▶ _How to complete this task_
Output all entries verbatim. Skip pictures.

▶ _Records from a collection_
◇ ◇ ◇ ◇

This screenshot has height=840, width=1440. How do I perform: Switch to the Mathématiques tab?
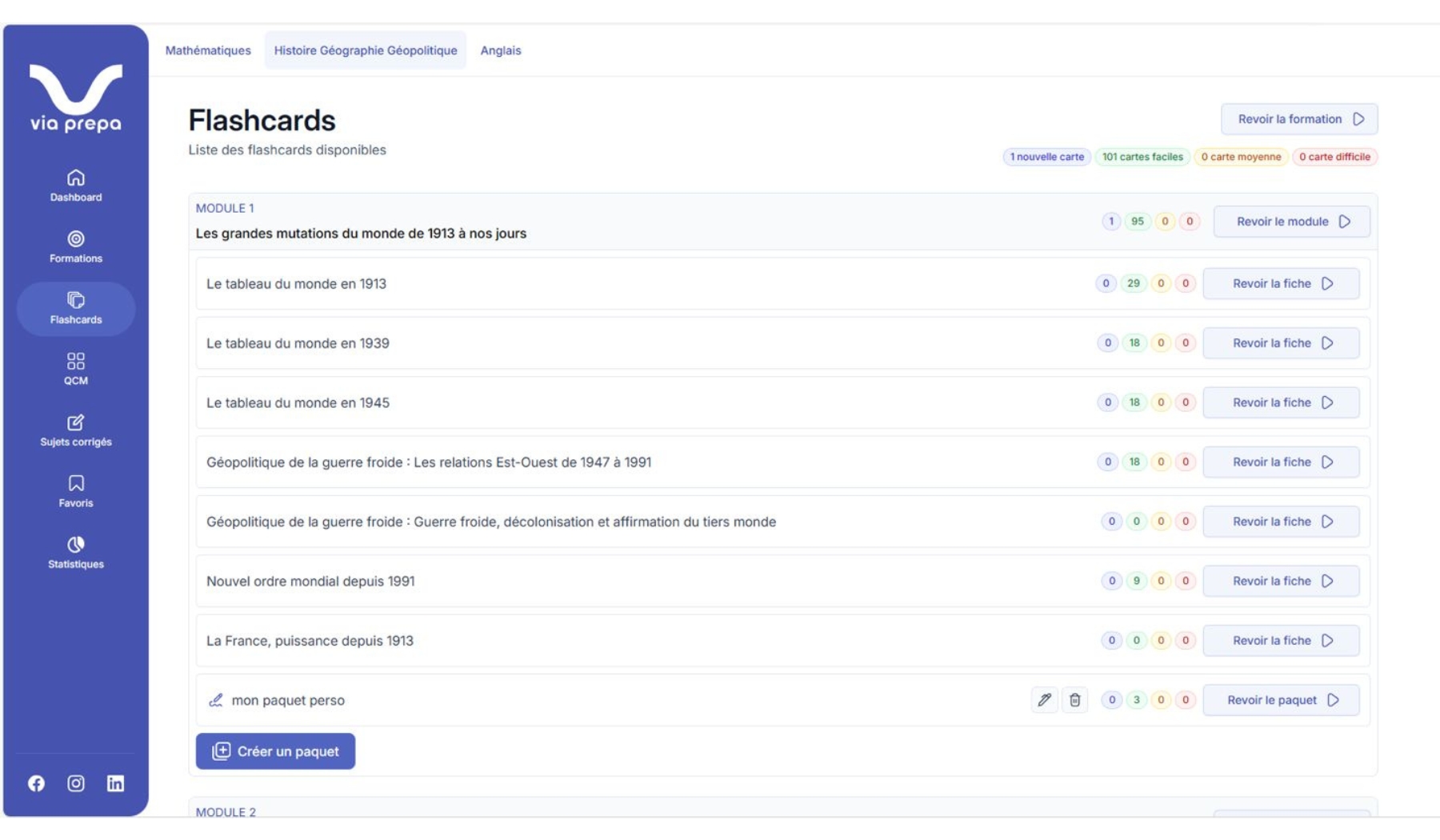click(208, 50)
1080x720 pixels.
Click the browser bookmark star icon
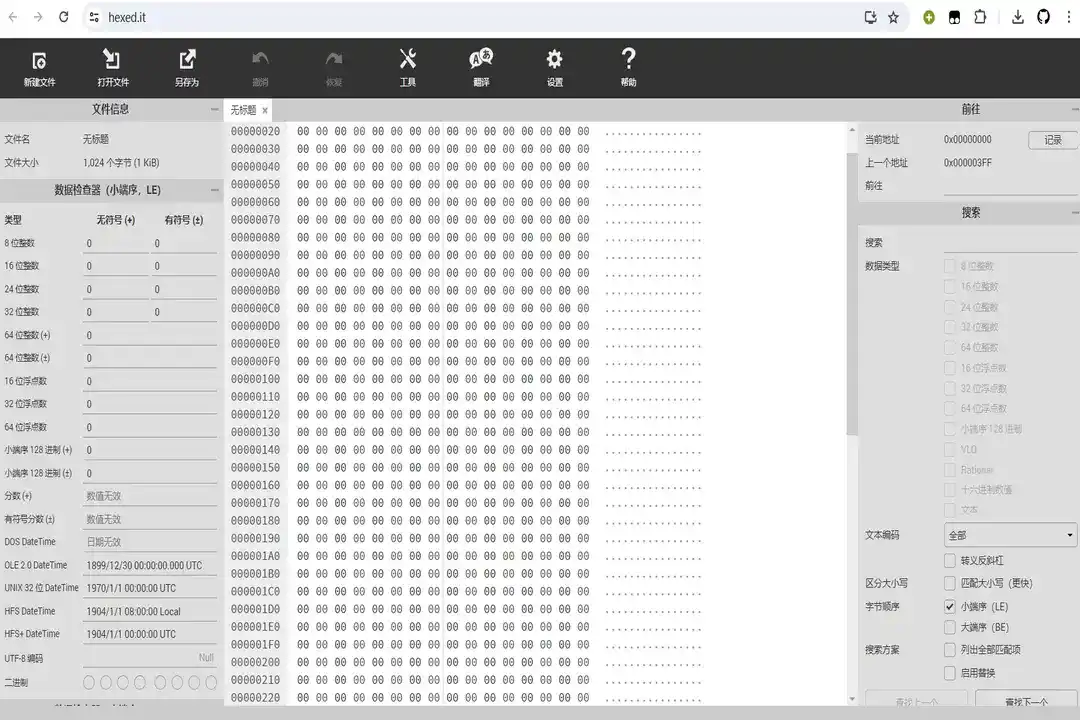point(893,17)
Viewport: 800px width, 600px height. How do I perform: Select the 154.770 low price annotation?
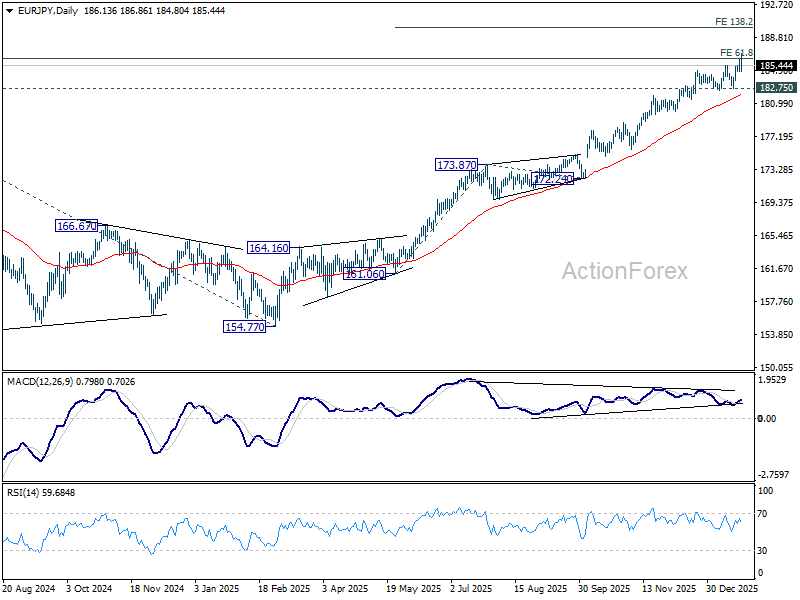[x=244, y=326]
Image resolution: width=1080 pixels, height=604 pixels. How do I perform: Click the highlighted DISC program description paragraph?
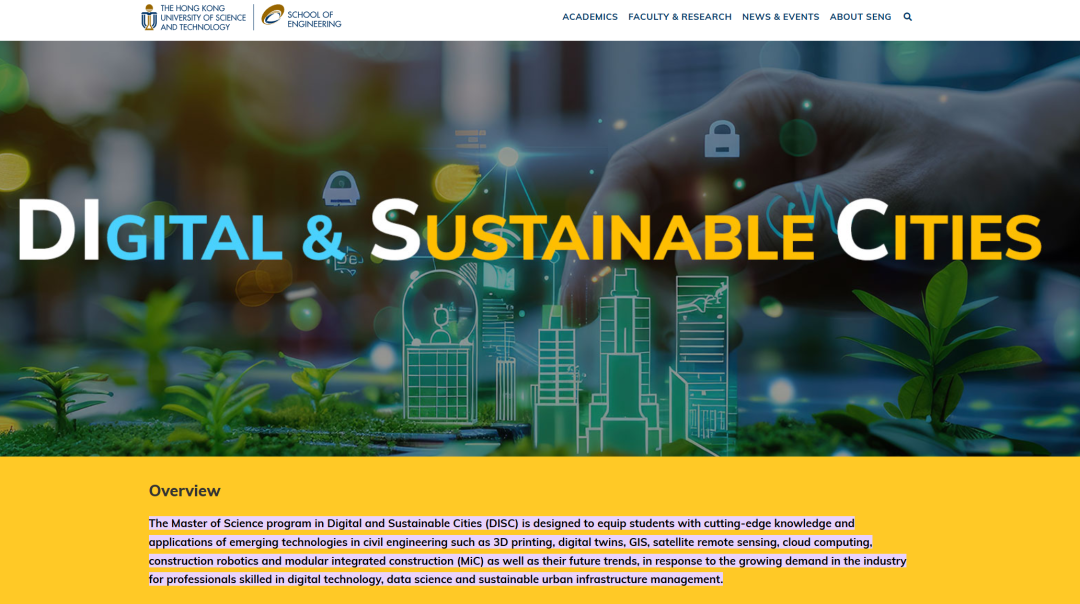[527, 551]
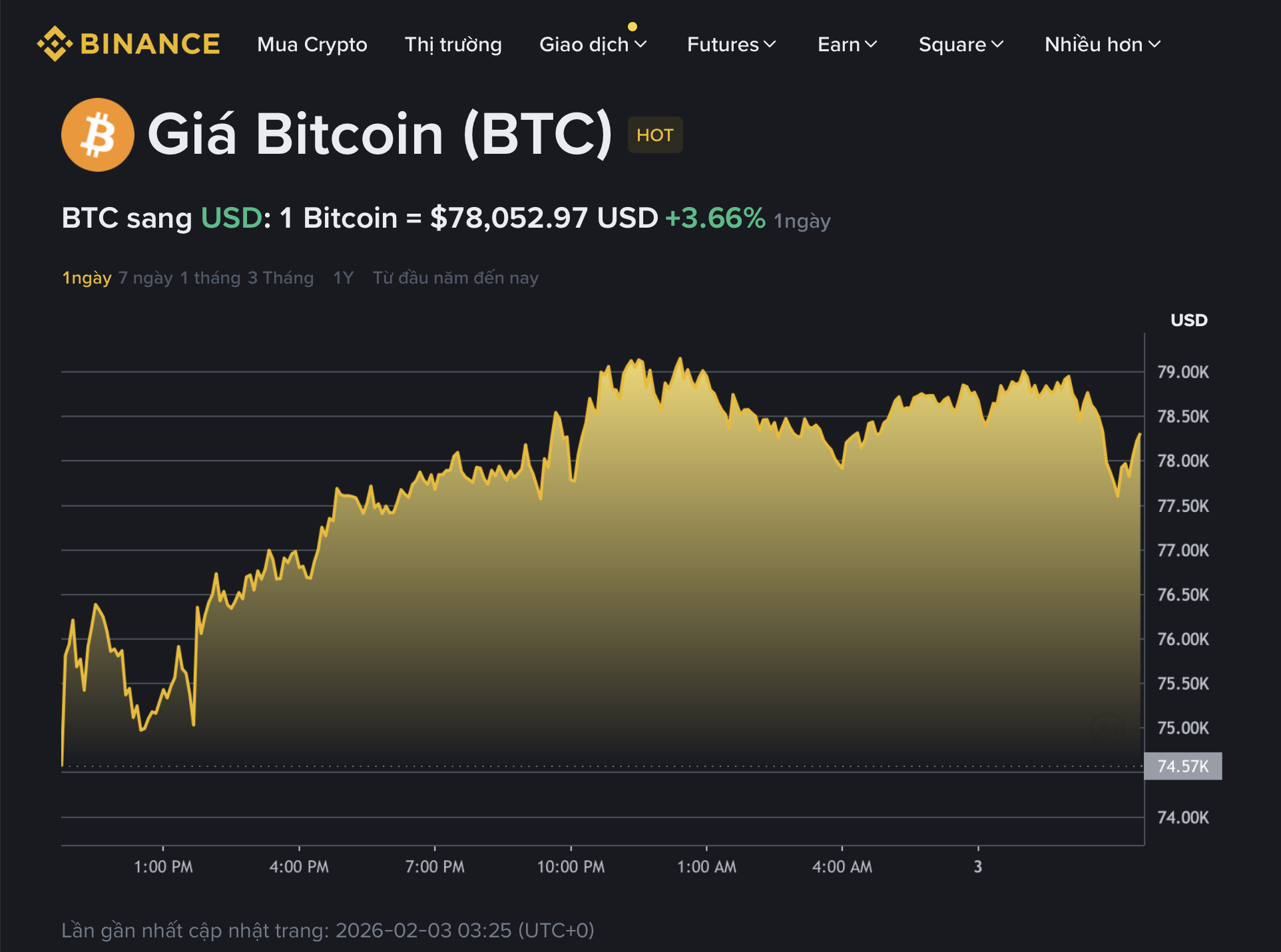Click the HOT badge beside the page title
Image resolution: width=1281 pixels, height=952 pixels.
[654, 134]
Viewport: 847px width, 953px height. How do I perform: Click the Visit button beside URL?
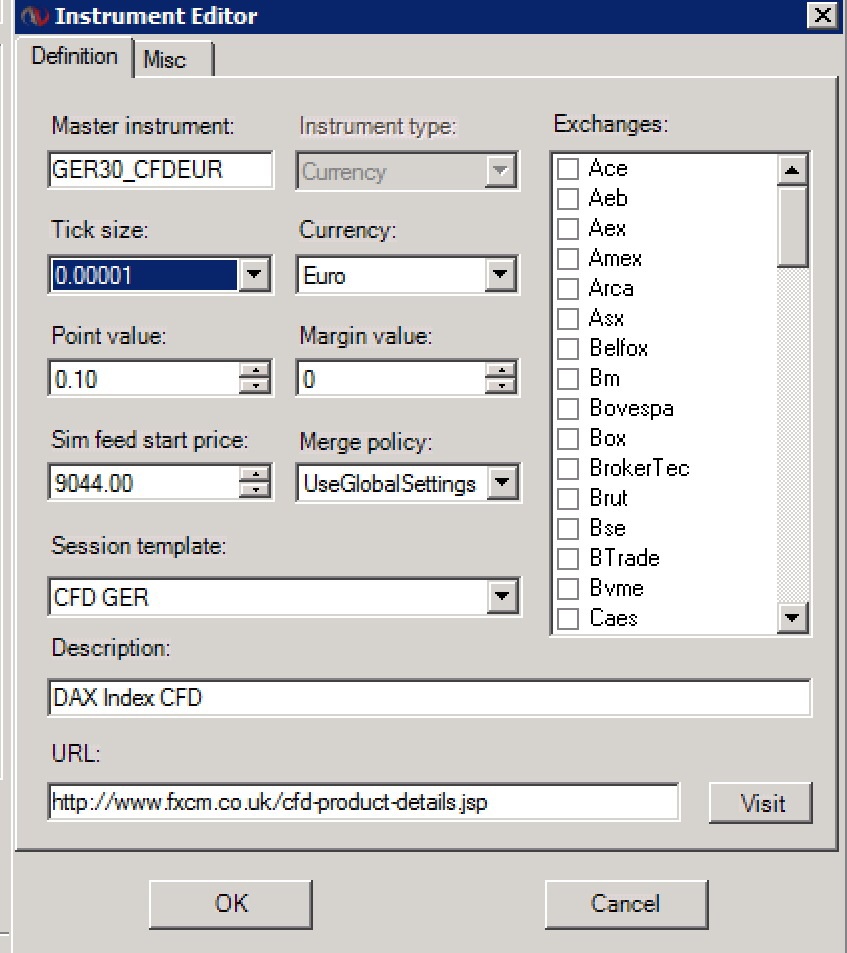point(762,803)
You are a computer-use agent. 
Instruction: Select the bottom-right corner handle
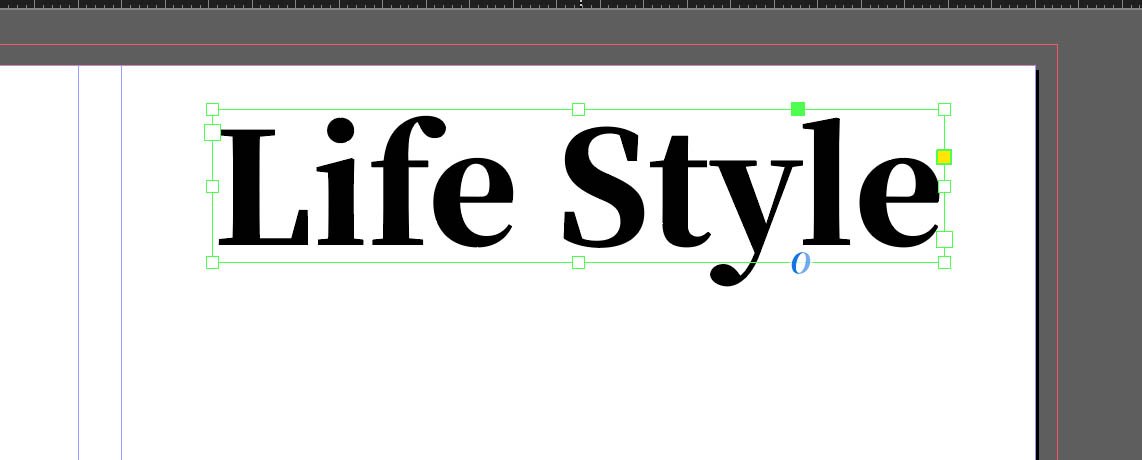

◇ ◇ ◇ ◇

▶ _Task output_
This screenshot has height=840, width=1440. How do I perform: Switch to the Mathématiques tab?
click(208, 50)
1080x720 pixels.
Click the browser bookmark star icon
point(893,17)
Viewport: 800px width, 600px height. How do I perform: Select the 154.770 low price annotation?
[x=244, y=326]
Image resolution: width=1080 pixels, height=604 pixels. How do I perform: Click the highlighted DISC program description paragraph?
[527, 551]
Click the HOT badge beside the page title
Image resolution: width=1281 pixels, height=952 pixels.
[654, 134]
Viewport: 847px width, 953px height. How do I perform: Click the Visit button beside URL?
point(762,803)
You are a computer-use agent. 
Instruction: Select the bottom-right corner handle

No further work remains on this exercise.